Actually that is generally not the case regarding XML in a datacenter. In my experience, most admins in datacenters change things through admin consoles or scripts so that there is an audit history (in U.S. financial services institutions it is obligatory).

Of course admins in less bureaucratic environments may tweak XML configuration files (I should have worded my previous response better), but my point was very few admins crack deployment archives and mess with application artifacts. That is extremely bad practice and something we should never encourage. This was a fundamental design principal we had in the spec group (i.e. deployment units should not be cracked) and hence we included an override mechanism in the Assembly Specification. For dynamic wiring, assemblers (a different role than admins) would use some kind of tool - having them edit an XML file would not be the best approach to this problem.

So, I just don't see the value in this use-case, although it would be trivial for us to implement even if it promotes an anti-pattern and unnecessarily complicates what we currently have.


I'll also want a configuration or admin tool loading/saving modified SCDL to write things in the order that they were initially, not in a random order. As an application developer I'd like to have an SCA debugging tool showing me my components in a list in the right order as well. Also if I want to implement the model defined by the XML schemas in the spec using any of the DataBinding technologies out there, I'll end up with Lists, not Maps.

We have been using StAX just fine for this and it accommodates a number of databinding solutions for extensions. Are you proposing we revisit this decision made back before the M1 release to go with STaX loading? If so, for what reasons? BTW, not all databinding solutions will have problems - XStream will work just fine with what we have. Also, are you sure about XMLBeans and JAXB or are you just speaking about a current implementation of SDO?

Not quite correct, the decision we made back before M1 was to go with StAX loading, write the loaders by hand for now, and see how the SDO team could generate this code after M1. Independent of that, I don't want to tie us to any specific data binding, so we better pick representations for model relationships that are commonly used by most databindings to represent XSD <element... maxOccurs="unbounded"/>, i.e. Lists, not Maps.

JAXB, Castor, XStream, and JiBX (through an shipped extension) support Maps, and probably a number of other databinding solutions do as well. But let's set that aside since there is a more important issue...

The decision as I recall was twofold. First, go with a runtime model that was natural for Java developers and supported Java idioms, not the constraints of a particular databinding solution. In my book, if a databinding solution cannot accommodate the requirements of the runtime, it is not the right tool for the job, in this case, loading of core configuration data (not extension configuration). Jeremy chose to implement this requirement with StAX. It worked, was simple, and provided the ability to have extension developers use their databinding framework of choice to load required configuration information (which may involve evaluating artifacts other than XML). This last feature was important, as the runtime must be able to handle multiple databinding technologies simultaneously.

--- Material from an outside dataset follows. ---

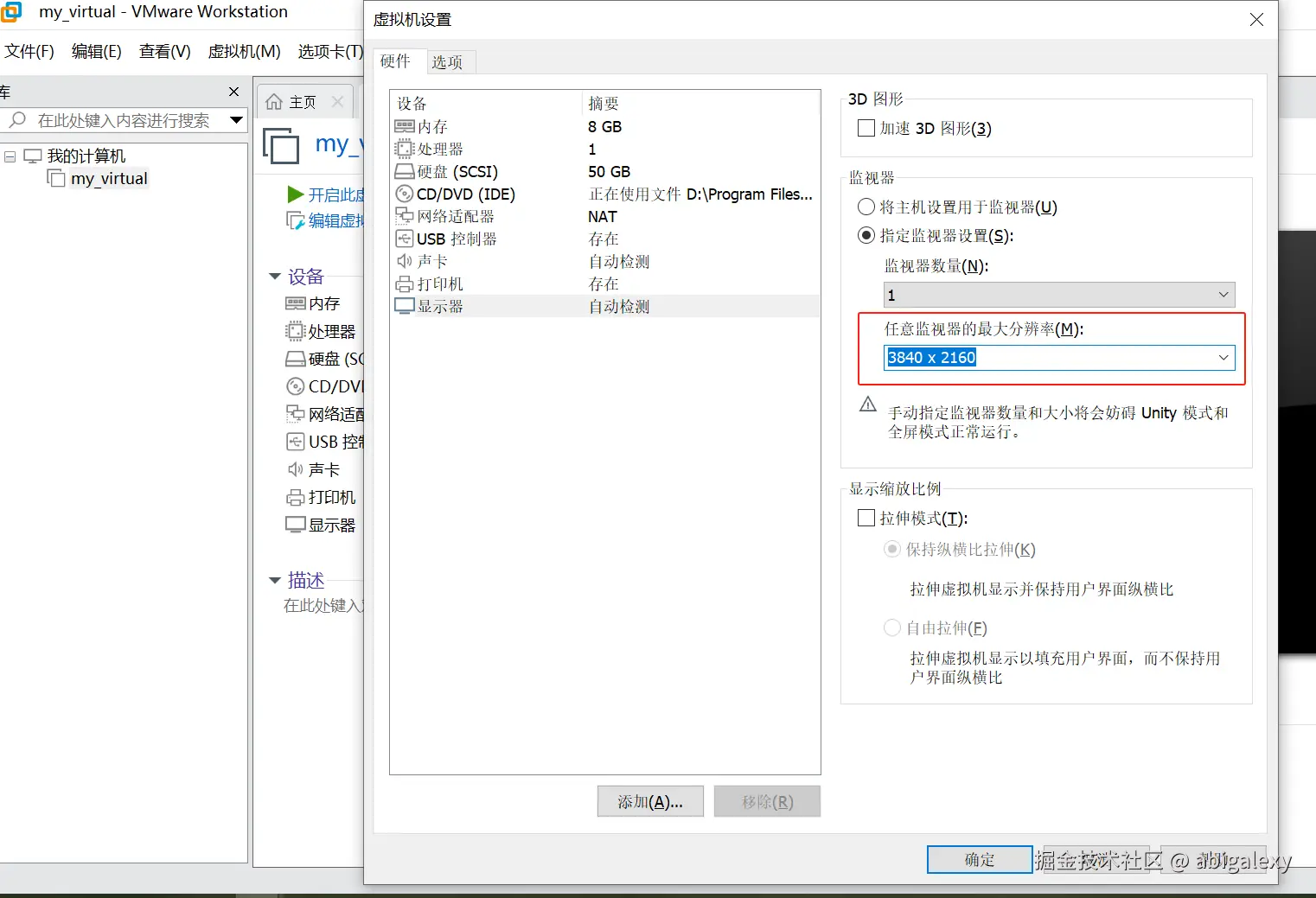Enable 拉伸模式 checkbox
Image resolution: width=1316 pixels, height=898 pixels.
866,518
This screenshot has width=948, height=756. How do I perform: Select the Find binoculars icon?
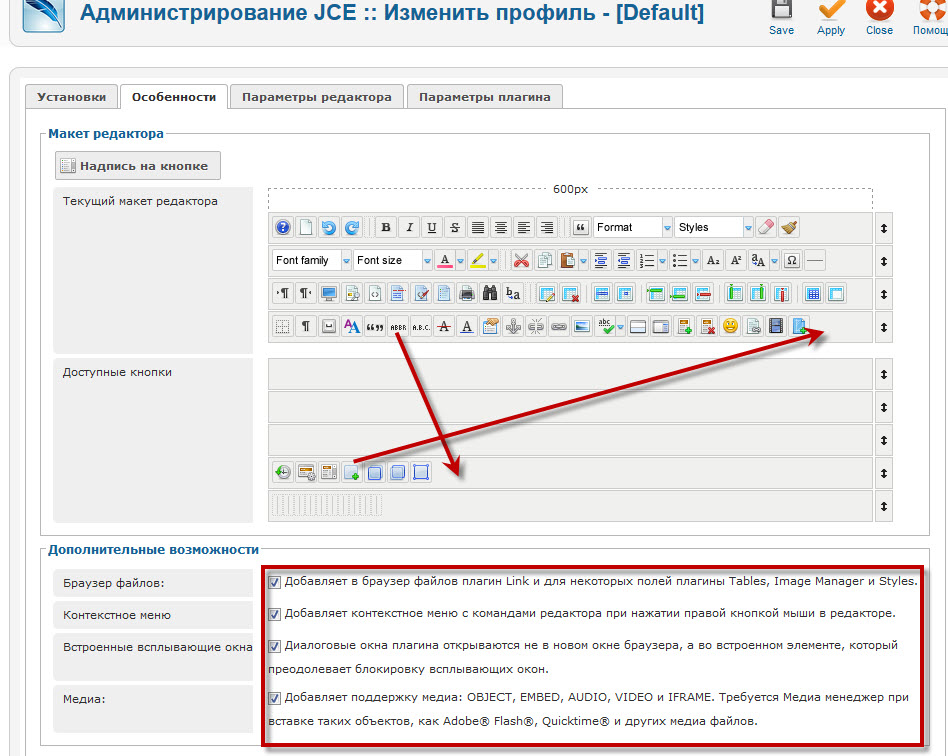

The second part of the decision was to decouple the runtime from SDO, not because people don't like SDO, but because it promotes choice, modularity, and simplicity. This is entirely consistent with SCA, which does not mandate SDO and which I imagine will be used with a variety of databinding technologies (e.g. JAXB). This also promotes modularity and simplicity as it allows people to come and work on (or extend) the runtime without having to learn a SDO (or another particular databinding technology).

Also, just to beat a dead horse further (how long have we been having this debate ;-) ), to me, and probably a lot of other Java developers, StAX is a pervasive and simple way of dealing with XML - its in the javax namespace, pervasive in open source, and will be in the JDK. Given that we can use SDO, JAXB, etc. to handle extensions, what's the problem with using what we have? What benefit do we gain by constraining the runtime model's use of very common (and in my opinion effective) Java idioms?



Finally even if we decided to use Maps in some cases to provide keyed access to some elements of the model, we'd have to do it differently. For example a single Map containing all components, references and services in a composite (according to the spec they cannot have the same names) instead of three Maps like you have in Core2.

And this is why LinkedHashMap will not help you here.
Again, this is trivial to implement and LinkedHashMap will do just fine with many of the databinding solutions available today.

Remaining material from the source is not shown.